'''

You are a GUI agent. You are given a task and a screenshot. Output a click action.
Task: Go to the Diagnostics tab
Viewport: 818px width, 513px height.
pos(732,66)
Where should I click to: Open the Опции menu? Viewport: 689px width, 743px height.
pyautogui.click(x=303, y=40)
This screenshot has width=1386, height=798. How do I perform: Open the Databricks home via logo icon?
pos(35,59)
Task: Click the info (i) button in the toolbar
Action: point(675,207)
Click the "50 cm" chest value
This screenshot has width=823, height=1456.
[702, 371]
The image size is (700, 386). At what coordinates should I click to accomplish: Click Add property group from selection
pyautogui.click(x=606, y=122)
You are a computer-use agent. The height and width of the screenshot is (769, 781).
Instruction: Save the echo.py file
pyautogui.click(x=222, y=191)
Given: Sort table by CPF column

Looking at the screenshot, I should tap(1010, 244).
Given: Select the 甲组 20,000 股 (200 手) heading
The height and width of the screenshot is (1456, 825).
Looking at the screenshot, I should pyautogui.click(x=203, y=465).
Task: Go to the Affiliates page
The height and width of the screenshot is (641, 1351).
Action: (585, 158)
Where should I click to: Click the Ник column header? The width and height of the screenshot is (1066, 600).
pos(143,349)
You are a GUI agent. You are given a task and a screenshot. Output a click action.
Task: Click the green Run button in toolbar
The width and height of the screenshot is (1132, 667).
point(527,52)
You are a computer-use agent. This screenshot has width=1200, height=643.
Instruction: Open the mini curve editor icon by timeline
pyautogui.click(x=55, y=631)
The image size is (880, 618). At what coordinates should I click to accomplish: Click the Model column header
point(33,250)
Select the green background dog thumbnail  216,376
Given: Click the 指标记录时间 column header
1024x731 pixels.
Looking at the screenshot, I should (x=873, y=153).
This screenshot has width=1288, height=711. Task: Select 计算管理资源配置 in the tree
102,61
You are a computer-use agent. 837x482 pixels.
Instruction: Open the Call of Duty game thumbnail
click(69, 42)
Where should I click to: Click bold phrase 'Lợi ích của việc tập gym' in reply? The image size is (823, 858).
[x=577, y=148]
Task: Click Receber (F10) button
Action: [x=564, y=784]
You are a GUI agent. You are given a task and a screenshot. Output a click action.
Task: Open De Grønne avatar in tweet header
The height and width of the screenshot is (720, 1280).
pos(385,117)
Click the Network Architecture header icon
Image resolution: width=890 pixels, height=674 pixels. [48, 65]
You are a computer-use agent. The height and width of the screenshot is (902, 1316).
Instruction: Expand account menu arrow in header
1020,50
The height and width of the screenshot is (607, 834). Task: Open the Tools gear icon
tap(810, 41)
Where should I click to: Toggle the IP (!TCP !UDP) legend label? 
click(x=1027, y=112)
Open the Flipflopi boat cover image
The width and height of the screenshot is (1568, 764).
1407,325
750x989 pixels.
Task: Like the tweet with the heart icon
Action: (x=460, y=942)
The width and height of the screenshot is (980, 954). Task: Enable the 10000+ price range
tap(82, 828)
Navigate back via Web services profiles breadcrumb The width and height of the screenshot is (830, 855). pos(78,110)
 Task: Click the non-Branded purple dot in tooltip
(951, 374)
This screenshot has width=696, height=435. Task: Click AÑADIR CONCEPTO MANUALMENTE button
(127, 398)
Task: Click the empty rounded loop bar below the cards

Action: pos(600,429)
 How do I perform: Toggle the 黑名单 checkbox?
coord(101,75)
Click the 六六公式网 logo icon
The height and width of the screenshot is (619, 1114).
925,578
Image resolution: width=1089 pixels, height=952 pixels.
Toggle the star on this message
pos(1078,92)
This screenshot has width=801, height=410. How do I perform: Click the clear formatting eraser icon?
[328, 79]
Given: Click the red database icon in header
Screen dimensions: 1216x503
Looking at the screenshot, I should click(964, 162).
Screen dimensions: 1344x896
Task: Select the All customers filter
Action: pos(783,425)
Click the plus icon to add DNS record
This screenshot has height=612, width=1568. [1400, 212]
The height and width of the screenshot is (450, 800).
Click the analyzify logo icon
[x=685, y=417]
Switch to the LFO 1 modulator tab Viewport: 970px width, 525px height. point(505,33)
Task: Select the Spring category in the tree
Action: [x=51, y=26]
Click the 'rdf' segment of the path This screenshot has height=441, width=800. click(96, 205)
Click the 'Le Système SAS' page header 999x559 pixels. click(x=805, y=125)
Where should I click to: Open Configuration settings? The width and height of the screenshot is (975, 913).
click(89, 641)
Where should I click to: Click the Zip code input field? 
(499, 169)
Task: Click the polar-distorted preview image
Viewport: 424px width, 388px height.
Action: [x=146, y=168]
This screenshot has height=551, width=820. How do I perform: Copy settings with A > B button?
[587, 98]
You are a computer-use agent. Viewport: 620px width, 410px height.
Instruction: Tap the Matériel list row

'''

Exercise aim
Please restate the records in full, word for word.

Reply
You are a GUI agent. You are given a task and a screenshot. Output a click action.
Task: Go to the Diagnostics tab
Viewport: 818px width, 513px height.
pos(732,66)
Where should I click to: Open the Опции menu? Viewport: 689px width, 743px height.
pyautogui.click(x=303, y=40)
This screenshot has width=1386, height=798. How do I perform: Open the Databricks home via logo icon?
pos(35,59)
Task: Click the info (i) button in the toolbar
Action: point(675,207)
Click the "50 cm" chest value
This screenshot has width=823, height=1456.
[702, 371]
The image size is (700, 386). At what coordinates should I click to accomplish: Click Add property group from selection
pyautogui.click(x=606, y=122)
You are a computer-use agent. The height and width of the screenshot is (769, 781).
Instruction: Save the echo.py file
pyautogui.click(x=222, y=191)
Given: Sort table by CPF column

Looking at the screenshot, I should tap(1010, 244).
Given: Select the 甲组 20,000 股 (200 手) heading
The height and width of the screenshot is (1456, 825).
Looking at the screenshot, I should pyautogui.click(x=203, y=465).
Task: Go to the Affiliates page
The height and width of the screenshot is (641, 1351).
Action: (585, 158)
Where should I click to: Click the Ник column header? The width and height of the screenshot is (1066, 600).
pos(143,349)
You are a GUI agent. You are given a task and a screenshot. Output a click action.
Task: Click the green Run button in toolbar
The width and height of the screenshot is (1132, 667).
point(527,52)
You are a computer-use agent. This screenshot has width=1200, height=643.
Instruction: Open the mini curve editor icon by timeline
pyautogui.click(x=55, y=631)
The image size is (880, 618). At what coordinates should I click to accomplish: Click the Model column header
point(33,250)
Select the green background dog thumbnail  216,376
Given: Click the 指标记录时间 column header
1024x731 pixels.
Looking at the screenshot, I should (x=873, y=153).
This screenshot has width=1288, height=711. Task: Select 计算管理资源配置 in the tree
102,61
You are a computer-use agent. 837x482 pixels.
Instruction: Open the Call of Duty game thumbnail
click(69, 42)
Where should I click to: Click bold phrase 'Lợi ích của việc tập gym' in reply? The image size is (823, 858).
[x=577, y=148]
Task: Click Receber (F10) button
Action: [x=564, y=784]
You are a GUI agent. You are given a task and a screenshot. Output a click action.
Task: Open De Grønne avatar in tweet header
The height and width of the screenshot is (720, 1280).
pos(385,117)
Click the Network Architecture header icon
Image resolution: width=890 pixels, height=674 pixels. [48, 65]
You are a computer-use agent. The height and width of the screenshot is (902, 1316).
Instruction: Expand account menu arrow in header
1020,50
The height and width of the screenshot is (607, 834). Task: Open the Tools gear icon
tap(810, 41)
Where should I click to: Toggle the IP (!TCP !UDP) legend label? 
click(x=1027, y=112)
Open the Flipflopi boat cover image
The width and height of the screenshot is (1568, 764).
1407,325
750x989 pixels.
Task: Like the tweet with the heart icon
Action: (x=460, y=942)
The width and height of the screenshot is (980, 954). Task: Enable the 10000+ price range
tap(82, 828)
Navigate back via Web services profiles breadcrumb The width and height of the screenshot is (830, 855). pos(78,110)
 Task: Click the non-Branded purple dot in tooltip
(951, 374)
This screenshot has width=696, height=435. Task: Click AÑADIR CONCEPTO MANUALMENTE button
(127, 398)
Task: Click the empty rounded loop bar below the cards

Action: pos(600,429)
 How do I perform: Toggle the 黑名单 checkbox?
coord(101,75)
Click the 六六公式网 logo icon
The height and width of the screenshot is (619, 1114).
925,578
Image resolution: width=1089 pixels, height=952 pixels.
Toggle the star on this message
pos(1078,92)
This screenshot has width=801, height=410. How do I perform: Click the clear formatting eraser icon?
[328, 79]
Given: Click the red database icon in header
Screen dimensions: 1216x503
Looking at the screenshot, I should click(964, 162).
Screen dimensions: 1344x896
Task: Select the All customers filter
Action: pos(783,425)
Click the plus icon to add DNS record
This screenshot has height=612, width=1568. [1400, 212]
The height and width of the screenshot is (450, 800).
Click the analyzify logo icon
[x=685, y=417]
Switch to the LFO 1 modulator tab Viewport: 970px width, 525px height. point(505,33)
Task: Select the Spring category in the tree
Action: [x=51, y=26]
Click the 'rdf' segment of the path This screenshot has height=441, width=800. click(96, 205)
Click the 'Le Système SAS' page header 999x559 pixels. click(x=805, y=125)
Where should I click to: Open Configuration settings? The width and height of the screenshot is (975, 913).
click(89, 641)
Where should I click to: Click the Zip code input field? 
(499, 169)
Task: Click the polar-distorted preview image
Viewport: 424px width, 388px height.
Action: [x=146, y=168]
This screenshot has height=551, width=820. How do I perform: Copy settings with A > B button?
[587, 98]
You are a computer-use agent. Viewport: 620px width, 410px height.
Instruction: Tap the Matériel list row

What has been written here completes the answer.